Small G protein signaling in neuronal plasticity and memory formation: the specific role of ras family proteins

Abstract

Small G proteins are an extensive family of proteins that bind and hydrolyze GTP. They are ubiquitous inside cells, regulating a wide range of cellular processes. Recently, many studies have examined the role of small G proteins, particularly the Ras family of G proteins, in memory formation. Once thought to be primarily involved in the transduction of a variety of extracellular signals during development, it is now clear that Ras family proteins also play critical roles in molecular processing underlying neuronal and behavioral plasticity. We here review a number of recent studies that explore how the signaling of Ras family proteins contributes to memory formation. Understanding these signaling processes is of fundamental importance both from a basic scientific perspective, with the goal of providing mechanistic insights into a critical aspect of cognitive behavior, and from a clinical perspective, with the goal of providing effective therapies for a range of disorders involving cognitive impairments.

Figure 1. Biochemical properties of the signaling of Ras family proteins

A. The cycling of Ras family proteins between inactive and active states. B. The signaling properties of specific inhibitors (GAP) and activators (GEF) of Ras family proteins (SEC14: Domain in homologues of a S. cerevisiae phosphatidylinositol transfer protein, lipid-binding; PH: Pleckstrin homology domain, lipid-binding; C2: membrane targeting and Ca ²⁺-binding; SH3-B: Src Homology 3-binding motif; QTRV: C-terminal amino acids binding to PSD-95; ActB: actin binding domain; PDZ: anchor transmembrane proteins to the cytoskeleton; GKBD: guanylate kinase binding domain; IQ: Ca ²⁺/CaM binding domain; REM: Ras-Exchanger-motif domain, stabilizing Ras activation; DEP: Dishevelled-Egl10-Pleckstrin domain, important for membrane localization; CNB: cAMP-binding domain; RA: Ras-association domain; Rac: a member of the Rho family of small G-proteins).
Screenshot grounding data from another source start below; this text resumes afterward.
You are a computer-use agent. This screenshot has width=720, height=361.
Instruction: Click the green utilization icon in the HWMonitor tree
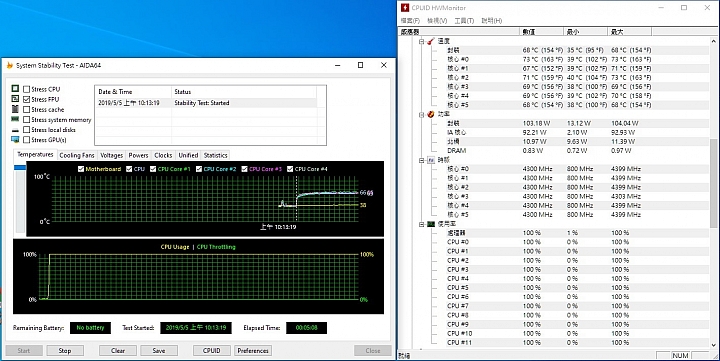pos(431,224)
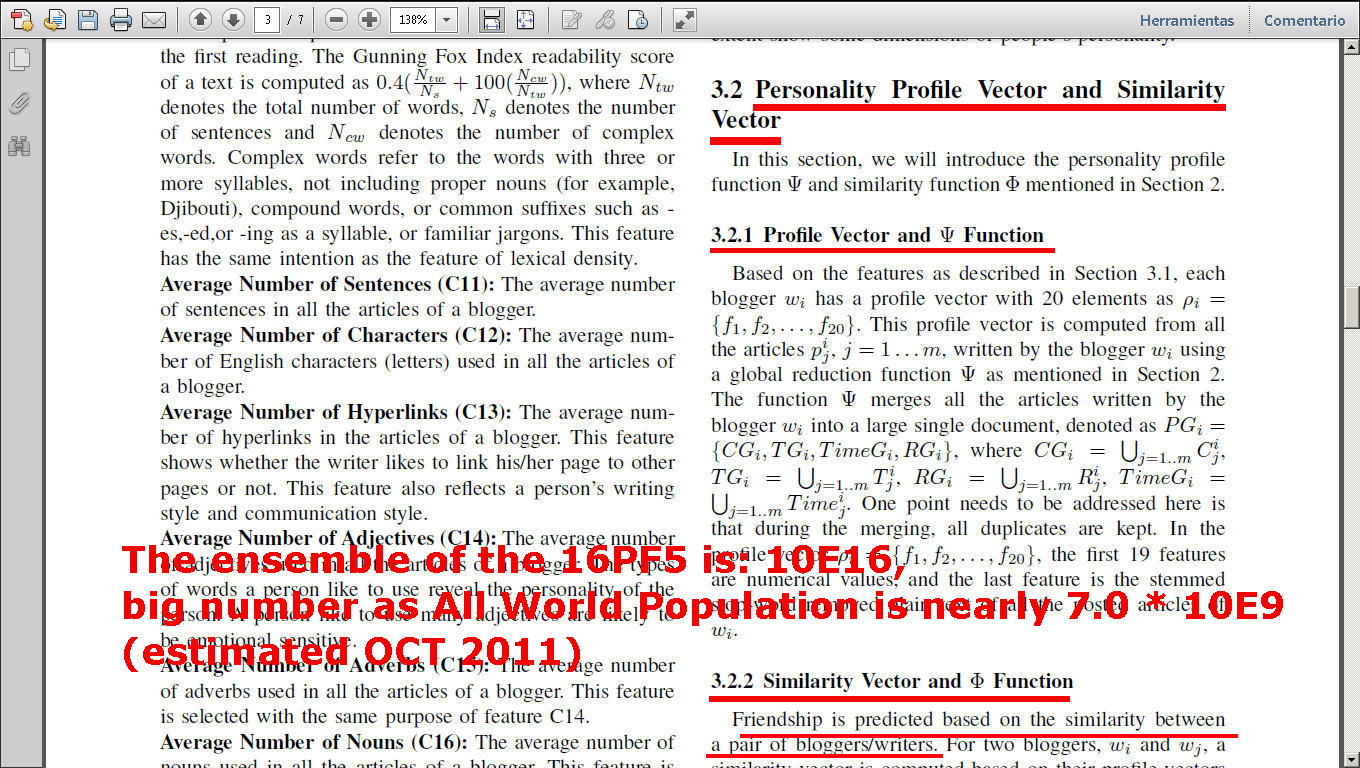The width and height of the screenshot is (1360, 768).
Task: Enter reading full screen mode
Action: coord(683,19)
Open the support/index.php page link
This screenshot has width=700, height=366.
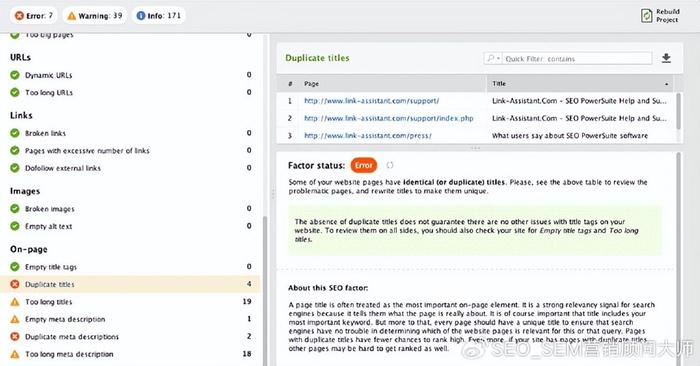389,118
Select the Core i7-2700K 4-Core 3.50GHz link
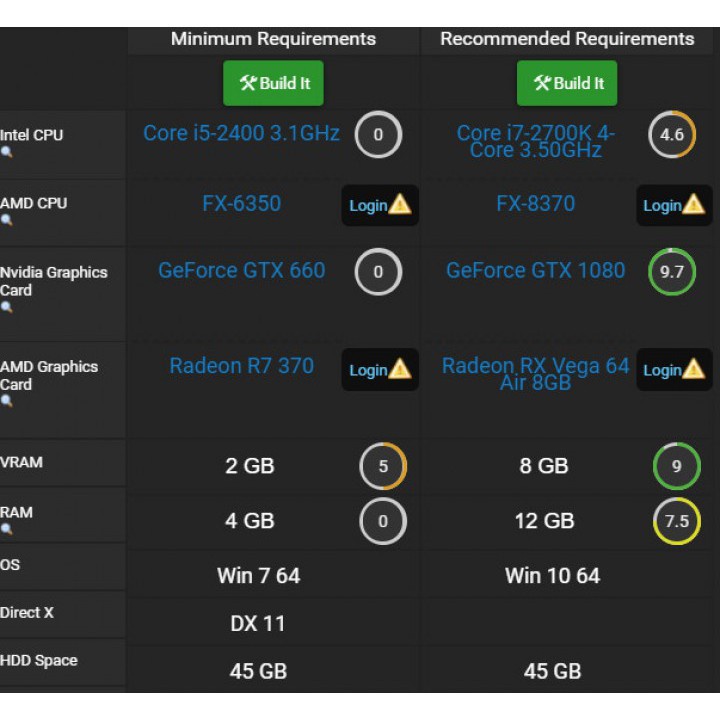This screenshot has width=720, height=720. click(x=535, y=141)
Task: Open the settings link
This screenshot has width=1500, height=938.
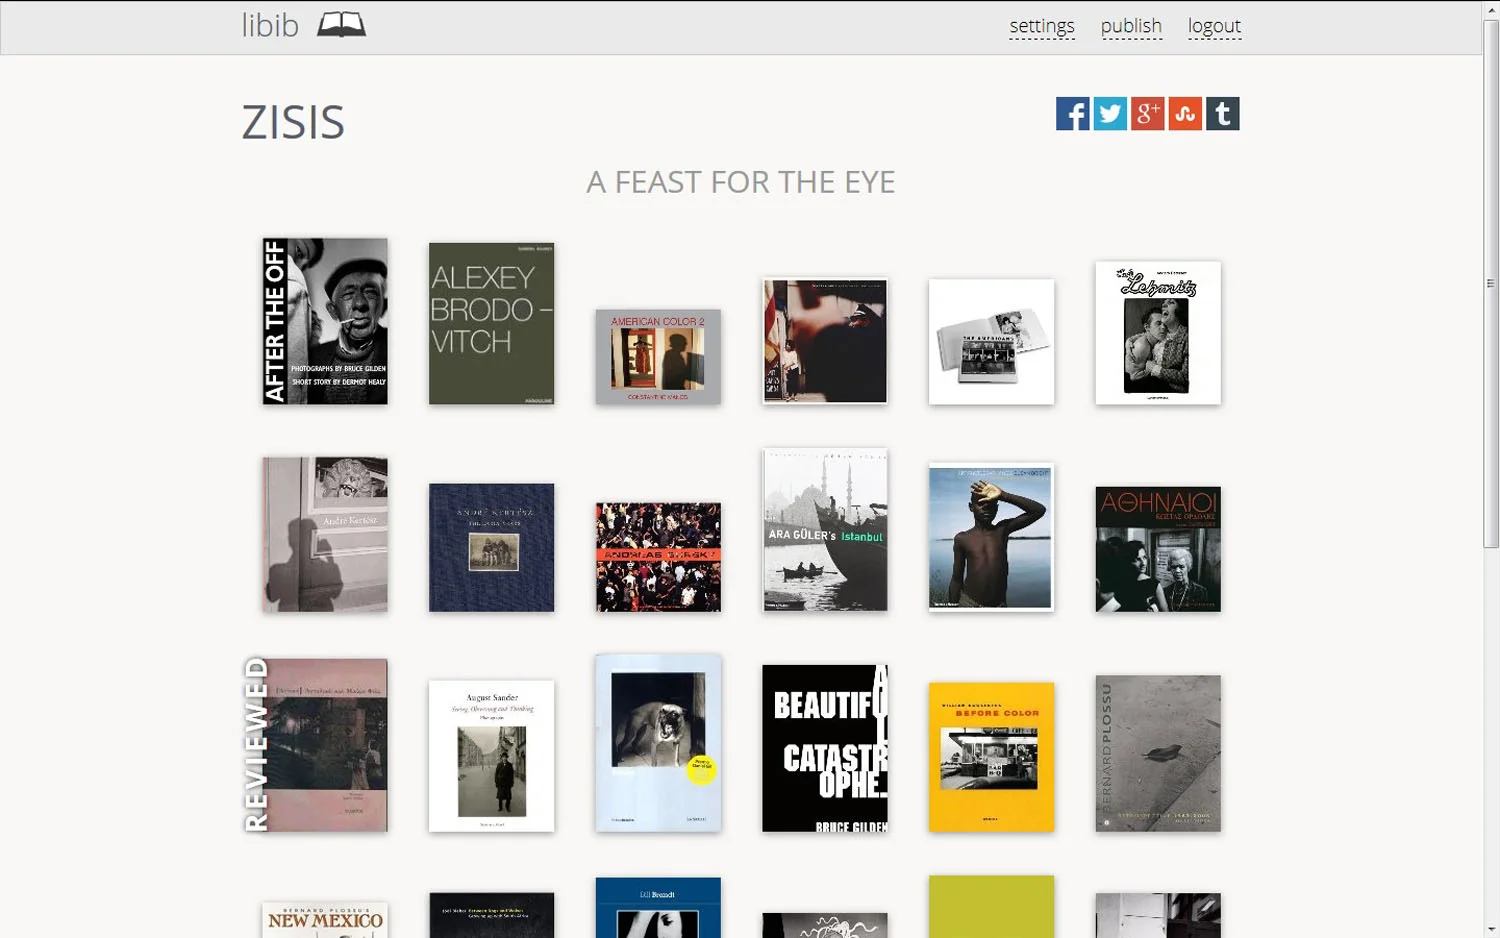Action: click(x=1042, y=26)
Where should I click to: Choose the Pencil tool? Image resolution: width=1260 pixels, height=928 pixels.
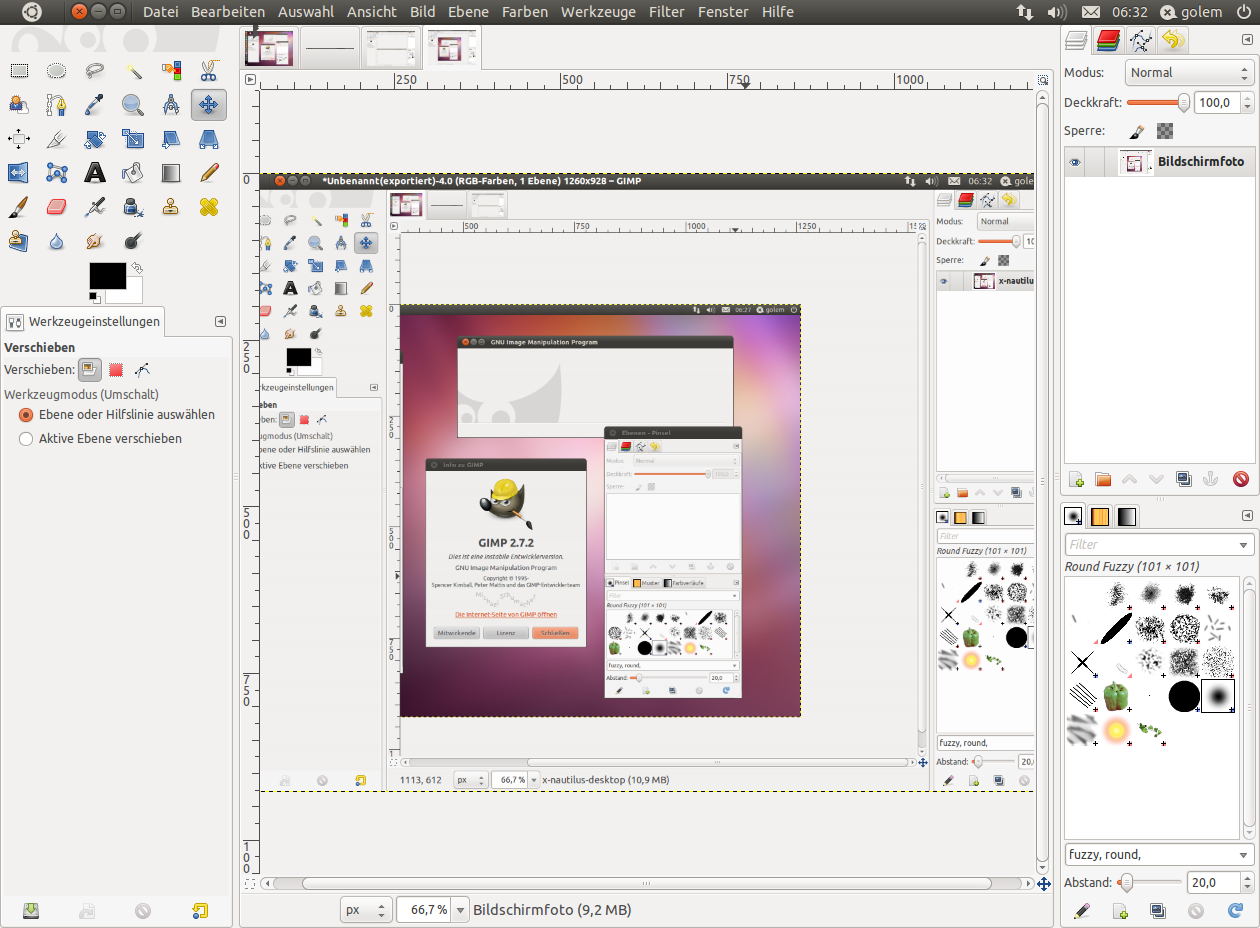click(x=208, y=173)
Figure 2. Major downstream signaling cascades of Ras family proteins

Solid green arrows indicate direct activation; dashed green arrows indicate indirect activation via intermediate steps that have yet to be specified; red projections indicate inhibition.

Figure 3. Regulation of different aspects of synaptic plasticity by GAPs and GEFs during memory formation

A. Neurofibromin (NF1) regulates the release of inhibitory neurotransmitter, GABA, which binds to GABA receptors on dendritic shafts. B. SynGAP localizes in dendritic spines and regulates AMPAR-mediated LTP and LTD. C. RasGRFs also localize in dendritic spines and regulates AMPAR dynamics. In addition, there is also evidence that RasGRF1 can regulate excitability and RasGRFs can regulate short-term presynaptic facilitation (see text); however, the underlying molecular mechanism is not clear. D. Epac can regulate both glutamate release in presynaptic terminals and AMPAR dynamics in post-synaptic spines.

Figure 4. The dynamics of Ras family proteins during memory formation and neuronal plasticity

A. The circadian oscillation of hippocampal Ras-ERK activity restricts the temporal window for the induction and expression of long-term memory. Area shaded in green and red indicates permissive and non-permissive window, respectively, for the induction and expression of long-term memory. B. Ras activated by a strong glutamate uncaging stimuli at a single spine can spread to and invade neighboring spines and allow the induction of sustained spine enlargement by sub-threshold stimuli. Distal spines which do not receive the activated Ras fail to express LTP. C. The interaction between Ras and Rap1 activity controls ERK activation induced by different patterns of training, and differentially route the activated ERK to distinct downstream signaling elements, giving rise to different forms of synaptic facilitation.